10 Networking Tips For Shy Professionals

5 mins

10 Top Tips on how to survive your next networking event…1. Work on your handshake.Ensuring ...

10 Top Tips on how to survive your next networking event…

1. Work on your handshake.

Ensuring you have a strong, confident handshake can be the difference between a confident first impression, and a weak one. Find the perfect balance, too firm and you will seem overconfident and intimidating, too feeble and you will seem timid.

Practice with someone; make your handshake perfect.

2. Watch your body language.

Make sure your body language is consistently confident, strong, and friendly, without coming across too relaxed or bored by the situation.

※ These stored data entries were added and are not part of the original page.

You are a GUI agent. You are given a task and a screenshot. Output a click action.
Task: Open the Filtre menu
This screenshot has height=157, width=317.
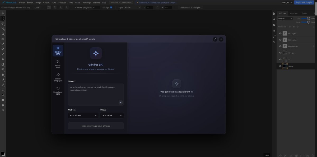tap(71, 2)
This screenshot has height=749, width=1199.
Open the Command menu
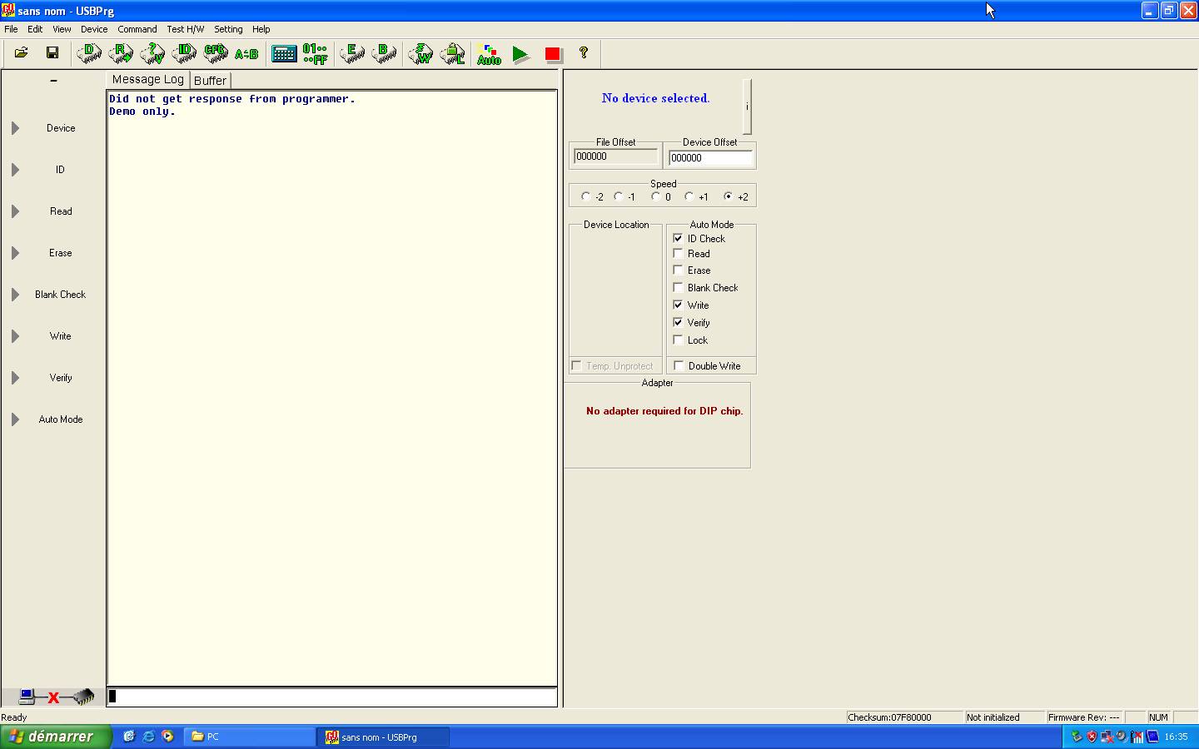(137, 29)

55% of human communication is non-verbal. What’s your body giving away?

3. Get there early.

There won’t be as many people around, so the environment will be a lot less intimidating.

It’s less overwhelming and gives you a chance to ease yourself into the situation – and get a good spot!

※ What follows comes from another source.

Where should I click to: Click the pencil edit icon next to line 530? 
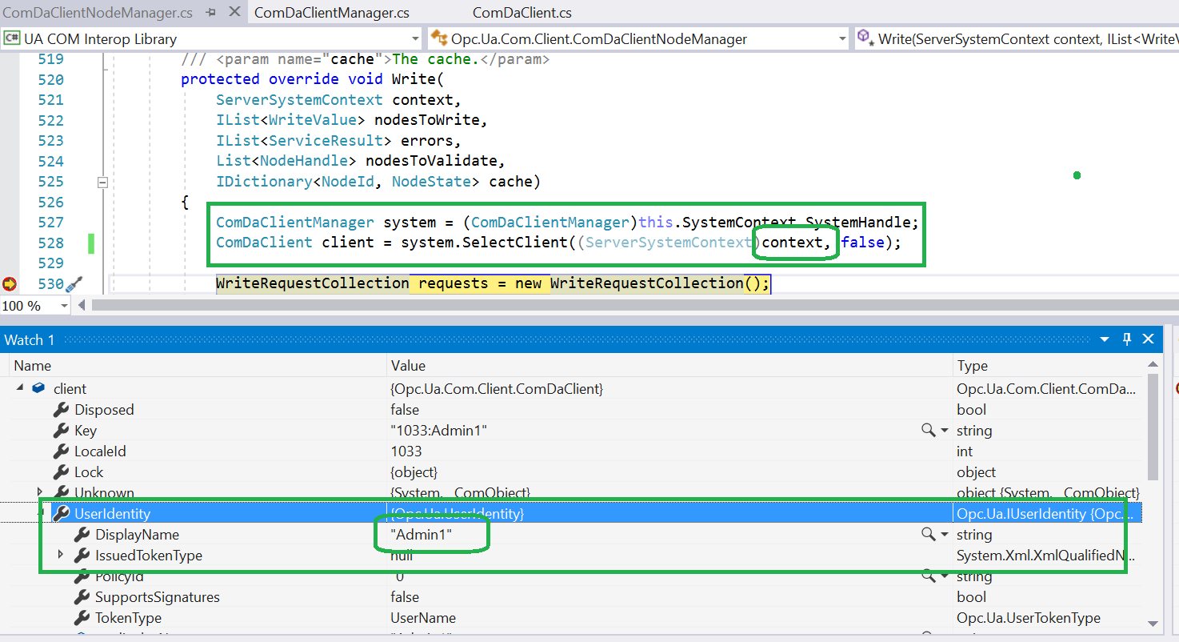point(74,283)
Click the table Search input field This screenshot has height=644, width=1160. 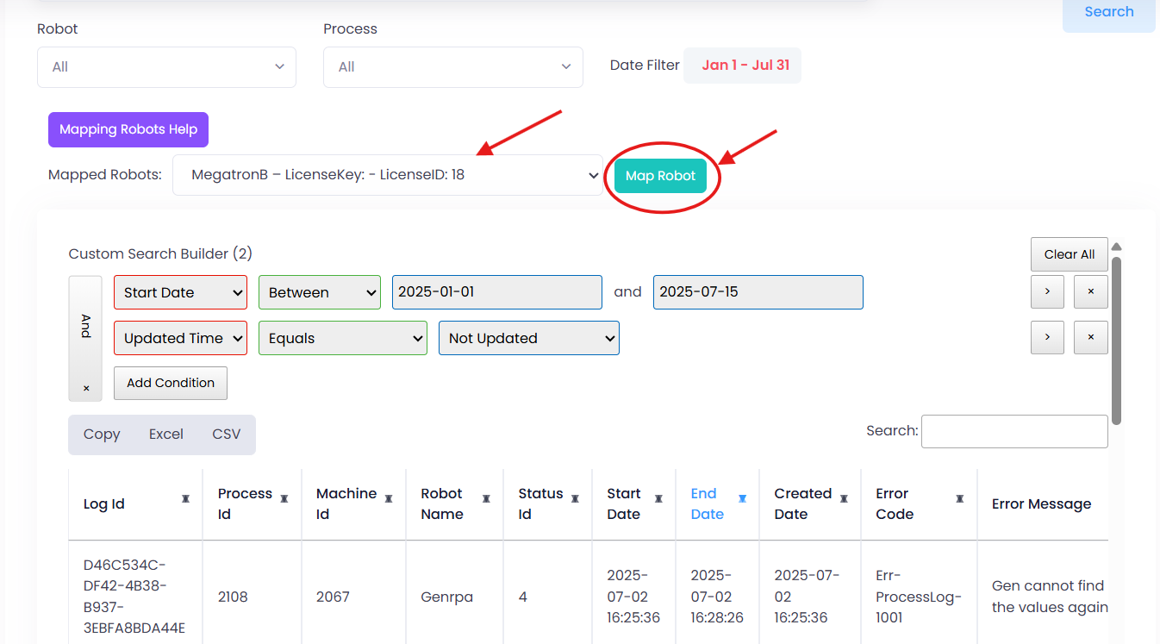1013,431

4. Practice your USP (Unique Selling Pont).

You need to mention:

  • Your company.
  • Your clients.
  • What you do.
  • Why you’re so good at it.
  • What your future goals are.

5. Be yourself.

Be human and be friendly – people want to know that they’re talking to someone just like them, who they can build a (working) relationship with, and who isn’t irritating and arrogant.

6. You can talk about different things.

You don’t have to spend the entire time talking about work – if a conversation progresses onto a more fun/ personal topic then that’s absolutely fine.

This is a sign that you and that person are bonding and they’re much more likely to remember you.

8. Make notes.

After you’ve met a valuable acquaintance, jot some notes down about them, what they do, and roughly the kind of conversation you had – this will help for future communication.

You can pick up a lot of business cards at these events and it’s harder than you think to remember everyone!

9. Follow up with your connections.

Connect with people on LinkedIn as well as popping across an email to follow up on any queries or conversations you might have had.

10. Give and take.

Consider sharing resources, advice, customers, and other contacts if necessary.

People will always be thinking about the ‘what’s in it for me’ factor – nothing comes for free in business.